→ WHAT IS BEING ASKED
Rewrite the data below with each "header" changed to "heading" and nothing else altered. Leave the pictures out of your answer.
-- BEGIN DATA SUPPLIED --
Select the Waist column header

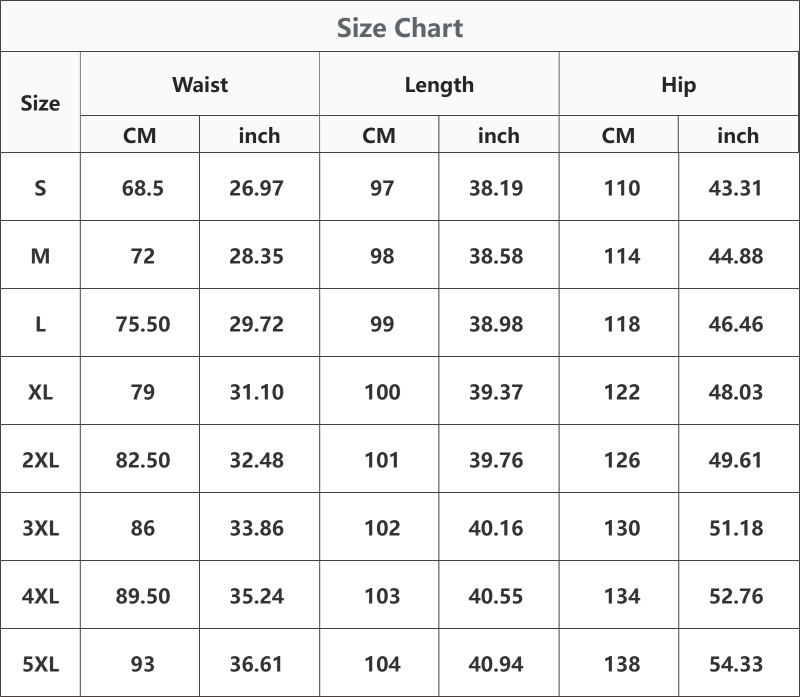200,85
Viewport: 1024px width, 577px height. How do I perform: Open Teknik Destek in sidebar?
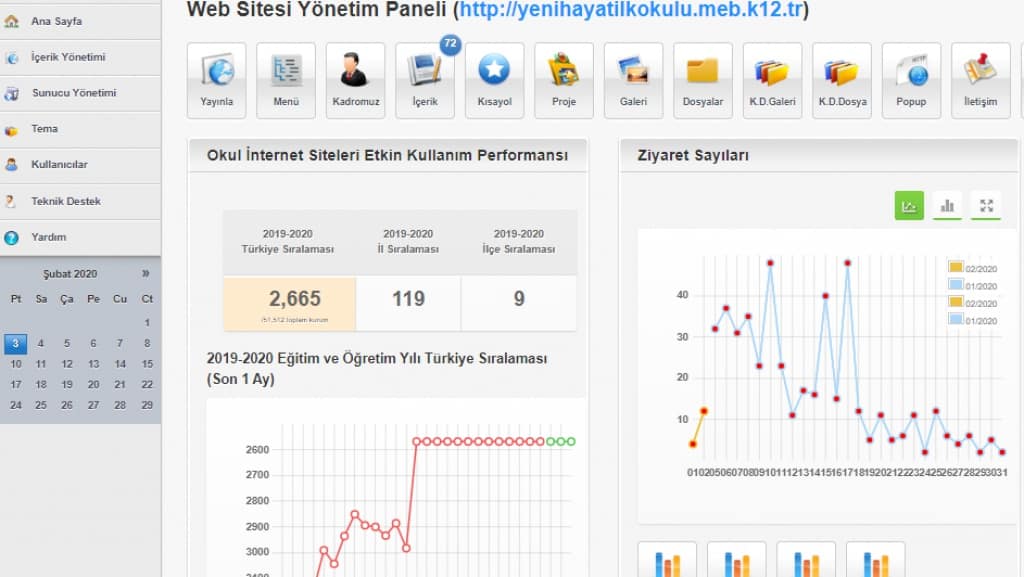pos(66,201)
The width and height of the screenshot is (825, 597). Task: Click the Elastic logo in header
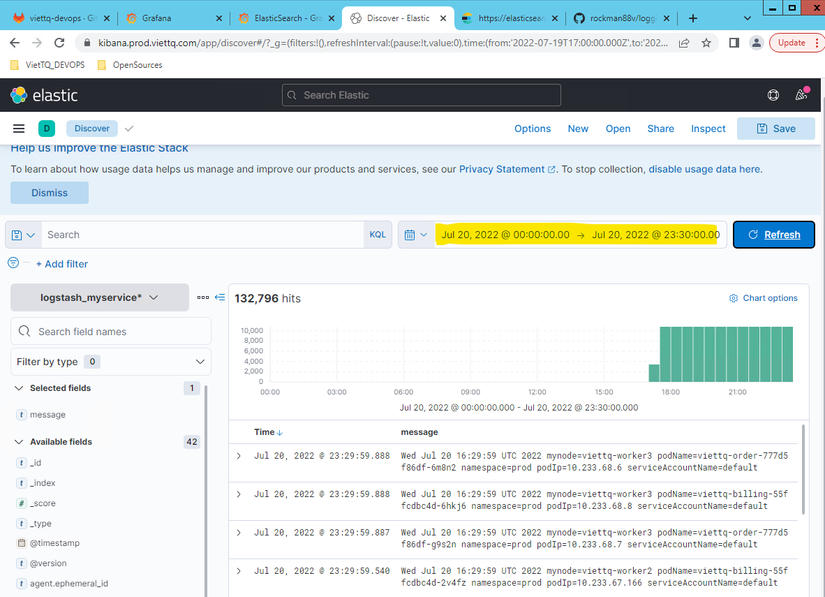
-- END DATA SUPPLIED --
→ RESPONSE TO THE EXERCISE
Select the Waist column heading

200,85
Viewport: 1024px width, 577px height. How do I perform: Open Teknik Destek in sidebar?
pos(66,201)
The width and height of the screenshot is (825, 597). Task: Click the Elastic logo in heading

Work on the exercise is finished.